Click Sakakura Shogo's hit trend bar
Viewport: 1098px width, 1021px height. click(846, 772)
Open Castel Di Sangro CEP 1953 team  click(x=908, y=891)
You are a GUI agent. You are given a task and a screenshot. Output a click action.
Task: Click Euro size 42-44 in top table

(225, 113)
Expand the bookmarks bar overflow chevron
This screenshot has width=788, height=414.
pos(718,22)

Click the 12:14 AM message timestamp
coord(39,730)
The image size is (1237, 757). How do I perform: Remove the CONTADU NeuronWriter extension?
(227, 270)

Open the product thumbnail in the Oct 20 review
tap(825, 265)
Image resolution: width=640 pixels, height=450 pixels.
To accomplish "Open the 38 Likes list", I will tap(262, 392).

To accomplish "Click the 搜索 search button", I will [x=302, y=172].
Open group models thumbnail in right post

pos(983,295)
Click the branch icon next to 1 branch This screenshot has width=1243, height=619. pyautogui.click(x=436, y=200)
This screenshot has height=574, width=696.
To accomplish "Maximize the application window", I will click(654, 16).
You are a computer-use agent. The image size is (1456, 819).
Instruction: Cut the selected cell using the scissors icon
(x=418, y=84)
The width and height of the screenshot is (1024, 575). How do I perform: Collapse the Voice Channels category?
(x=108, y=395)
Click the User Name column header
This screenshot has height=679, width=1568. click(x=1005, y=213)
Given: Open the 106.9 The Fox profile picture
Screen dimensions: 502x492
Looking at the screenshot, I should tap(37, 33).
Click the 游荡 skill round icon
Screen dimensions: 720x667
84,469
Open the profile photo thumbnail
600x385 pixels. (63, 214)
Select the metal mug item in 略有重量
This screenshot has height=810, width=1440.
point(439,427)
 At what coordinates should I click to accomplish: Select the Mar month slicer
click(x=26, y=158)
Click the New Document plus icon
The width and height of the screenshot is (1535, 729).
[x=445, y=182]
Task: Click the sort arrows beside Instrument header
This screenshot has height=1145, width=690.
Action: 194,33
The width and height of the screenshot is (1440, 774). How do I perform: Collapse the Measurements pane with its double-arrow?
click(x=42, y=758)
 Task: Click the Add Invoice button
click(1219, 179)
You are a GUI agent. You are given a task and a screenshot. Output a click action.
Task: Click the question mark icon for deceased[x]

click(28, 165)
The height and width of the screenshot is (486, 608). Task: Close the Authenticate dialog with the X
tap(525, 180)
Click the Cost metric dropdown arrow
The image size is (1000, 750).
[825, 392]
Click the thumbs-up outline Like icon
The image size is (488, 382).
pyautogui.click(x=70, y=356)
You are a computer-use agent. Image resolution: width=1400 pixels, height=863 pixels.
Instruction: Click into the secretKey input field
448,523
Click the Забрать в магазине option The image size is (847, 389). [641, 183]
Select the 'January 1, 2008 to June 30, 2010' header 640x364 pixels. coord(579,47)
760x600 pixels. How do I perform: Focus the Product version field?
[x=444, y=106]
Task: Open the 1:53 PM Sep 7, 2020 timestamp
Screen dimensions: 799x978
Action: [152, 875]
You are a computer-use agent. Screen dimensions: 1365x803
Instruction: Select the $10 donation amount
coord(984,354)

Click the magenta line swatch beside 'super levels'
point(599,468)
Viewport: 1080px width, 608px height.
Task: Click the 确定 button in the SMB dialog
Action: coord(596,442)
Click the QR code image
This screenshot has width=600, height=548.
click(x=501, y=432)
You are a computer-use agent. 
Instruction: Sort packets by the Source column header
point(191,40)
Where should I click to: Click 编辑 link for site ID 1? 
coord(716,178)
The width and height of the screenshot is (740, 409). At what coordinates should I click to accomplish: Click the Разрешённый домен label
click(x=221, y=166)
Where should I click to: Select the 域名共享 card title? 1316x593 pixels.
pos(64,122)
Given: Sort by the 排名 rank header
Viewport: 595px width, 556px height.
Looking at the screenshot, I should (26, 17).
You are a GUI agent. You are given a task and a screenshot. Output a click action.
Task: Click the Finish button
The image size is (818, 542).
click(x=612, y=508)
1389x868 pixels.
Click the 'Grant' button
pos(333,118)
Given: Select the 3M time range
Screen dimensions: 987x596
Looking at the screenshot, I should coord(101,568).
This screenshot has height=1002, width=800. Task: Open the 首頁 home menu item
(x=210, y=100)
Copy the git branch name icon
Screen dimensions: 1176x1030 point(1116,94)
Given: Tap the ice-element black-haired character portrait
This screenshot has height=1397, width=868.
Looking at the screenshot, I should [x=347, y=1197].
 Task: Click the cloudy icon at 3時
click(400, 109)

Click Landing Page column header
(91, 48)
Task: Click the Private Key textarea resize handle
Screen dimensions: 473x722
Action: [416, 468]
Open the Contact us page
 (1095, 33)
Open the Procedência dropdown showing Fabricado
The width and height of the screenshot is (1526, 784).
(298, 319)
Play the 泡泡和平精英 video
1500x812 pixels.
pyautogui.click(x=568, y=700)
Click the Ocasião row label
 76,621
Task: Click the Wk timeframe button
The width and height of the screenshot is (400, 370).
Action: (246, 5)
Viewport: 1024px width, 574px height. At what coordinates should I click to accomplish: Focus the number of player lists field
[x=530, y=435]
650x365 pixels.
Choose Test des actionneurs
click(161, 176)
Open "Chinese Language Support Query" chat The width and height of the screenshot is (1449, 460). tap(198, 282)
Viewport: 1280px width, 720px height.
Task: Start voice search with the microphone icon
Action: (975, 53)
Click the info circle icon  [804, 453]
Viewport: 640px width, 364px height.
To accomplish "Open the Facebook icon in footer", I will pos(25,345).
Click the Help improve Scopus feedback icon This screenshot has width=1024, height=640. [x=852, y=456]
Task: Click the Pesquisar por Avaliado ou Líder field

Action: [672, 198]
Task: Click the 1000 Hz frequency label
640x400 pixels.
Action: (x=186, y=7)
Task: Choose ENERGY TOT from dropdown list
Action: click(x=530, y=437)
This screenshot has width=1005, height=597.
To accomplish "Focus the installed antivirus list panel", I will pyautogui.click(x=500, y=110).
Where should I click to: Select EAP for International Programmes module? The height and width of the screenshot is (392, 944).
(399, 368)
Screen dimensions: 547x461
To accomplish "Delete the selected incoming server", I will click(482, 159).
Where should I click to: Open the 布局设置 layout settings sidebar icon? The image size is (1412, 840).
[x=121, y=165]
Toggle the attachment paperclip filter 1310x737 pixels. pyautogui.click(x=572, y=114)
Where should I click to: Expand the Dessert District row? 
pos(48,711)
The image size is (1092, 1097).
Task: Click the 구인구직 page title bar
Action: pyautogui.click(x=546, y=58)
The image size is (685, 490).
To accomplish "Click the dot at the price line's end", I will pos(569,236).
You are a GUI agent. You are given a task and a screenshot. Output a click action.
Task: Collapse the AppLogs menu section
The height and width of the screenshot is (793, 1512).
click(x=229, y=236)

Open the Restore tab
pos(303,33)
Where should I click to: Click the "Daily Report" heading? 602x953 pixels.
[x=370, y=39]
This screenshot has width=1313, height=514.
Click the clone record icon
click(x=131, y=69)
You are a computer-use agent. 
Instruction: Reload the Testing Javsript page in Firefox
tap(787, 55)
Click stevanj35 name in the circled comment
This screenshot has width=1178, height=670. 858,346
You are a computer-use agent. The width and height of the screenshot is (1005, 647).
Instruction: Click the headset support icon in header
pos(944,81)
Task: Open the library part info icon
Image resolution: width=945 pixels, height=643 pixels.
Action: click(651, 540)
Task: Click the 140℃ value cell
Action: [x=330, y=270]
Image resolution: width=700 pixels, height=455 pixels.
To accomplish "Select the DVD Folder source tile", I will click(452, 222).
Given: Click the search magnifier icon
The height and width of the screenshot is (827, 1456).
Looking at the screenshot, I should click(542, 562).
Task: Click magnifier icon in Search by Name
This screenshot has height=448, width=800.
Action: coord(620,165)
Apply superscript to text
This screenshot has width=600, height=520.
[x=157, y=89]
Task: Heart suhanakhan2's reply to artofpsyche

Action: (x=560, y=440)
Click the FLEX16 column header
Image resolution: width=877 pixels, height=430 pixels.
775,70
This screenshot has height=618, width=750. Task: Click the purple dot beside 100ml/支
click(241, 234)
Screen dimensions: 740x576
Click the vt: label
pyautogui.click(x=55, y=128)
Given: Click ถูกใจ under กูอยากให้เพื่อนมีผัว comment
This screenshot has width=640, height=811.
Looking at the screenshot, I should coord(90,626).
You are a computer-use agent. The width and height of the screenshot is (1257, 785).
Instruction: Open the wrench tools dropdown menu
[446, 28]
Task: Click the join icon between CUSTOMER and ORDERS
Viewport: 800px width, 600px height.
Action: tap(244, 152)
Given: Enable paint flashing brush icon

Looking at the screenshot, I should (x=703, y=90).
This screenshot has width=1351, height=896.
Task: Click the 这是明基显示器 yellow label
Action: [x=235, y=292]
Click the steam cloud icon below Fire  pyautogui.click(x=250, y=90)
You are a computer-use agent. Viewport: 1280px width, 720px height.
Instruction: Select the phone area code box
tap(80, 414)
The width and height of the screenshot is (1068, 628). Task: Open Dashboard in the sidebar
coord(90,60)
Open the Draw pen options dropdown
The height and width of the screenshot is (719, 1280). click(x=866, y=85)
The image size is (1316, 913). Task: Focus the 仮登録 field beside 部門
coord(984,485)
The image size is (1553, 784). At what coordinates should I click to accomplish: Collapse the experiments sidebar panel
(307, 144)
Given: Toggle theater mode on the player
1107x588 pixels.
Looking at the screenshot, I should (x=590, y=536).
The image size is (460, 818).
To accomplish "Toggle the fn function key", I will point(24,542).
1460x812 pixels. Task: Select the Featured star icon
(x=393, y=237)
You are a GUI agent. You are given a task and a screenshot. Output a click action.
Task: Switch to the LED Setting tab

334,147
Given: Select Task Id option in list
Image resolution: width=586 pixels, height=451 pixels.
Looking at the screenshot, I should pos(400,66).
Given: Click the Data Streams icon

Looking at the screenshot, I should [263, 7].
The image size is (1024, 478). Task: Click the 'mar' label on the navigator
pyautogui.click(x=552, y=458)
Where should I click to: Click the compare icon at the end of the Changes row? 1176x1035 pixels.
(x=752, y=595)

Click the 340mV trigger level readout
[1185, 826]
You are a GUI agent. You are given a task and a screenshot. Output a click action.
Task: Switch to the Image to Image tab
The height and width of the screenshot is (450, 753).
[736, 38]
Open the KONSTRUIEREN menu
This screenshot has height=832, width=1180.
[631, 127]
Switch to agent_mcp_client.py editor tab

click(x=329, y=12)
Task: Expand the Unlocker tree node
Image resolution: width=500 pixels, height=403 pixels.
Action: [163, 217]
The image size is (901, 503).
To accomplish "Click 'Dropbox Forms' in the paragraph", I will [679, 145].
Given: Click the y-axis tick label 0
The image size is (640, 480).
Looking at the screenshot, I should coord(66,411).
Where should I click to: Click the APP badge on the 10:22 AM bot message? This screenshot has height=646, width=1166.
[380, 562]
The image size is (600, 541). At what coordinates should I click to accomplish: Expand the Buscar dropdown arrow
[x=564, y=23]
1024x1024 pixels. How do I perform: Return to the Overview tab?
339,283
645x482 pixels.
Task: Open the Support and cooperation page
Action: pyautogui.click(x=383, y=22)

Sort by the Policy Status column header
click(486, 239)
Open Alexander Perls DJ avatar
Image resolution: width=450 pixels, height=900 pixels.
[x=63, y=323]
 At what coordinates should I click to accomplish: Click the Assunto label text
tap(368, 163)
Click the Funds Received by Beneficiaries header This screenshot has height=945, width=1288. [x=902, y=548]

..............................

Task:
Search the material above for the word "magnifier", and return each line that holds it.

Output for this exercise:
Given: Click the search magnifier icon
Task: Click magnifier icon in Search by Name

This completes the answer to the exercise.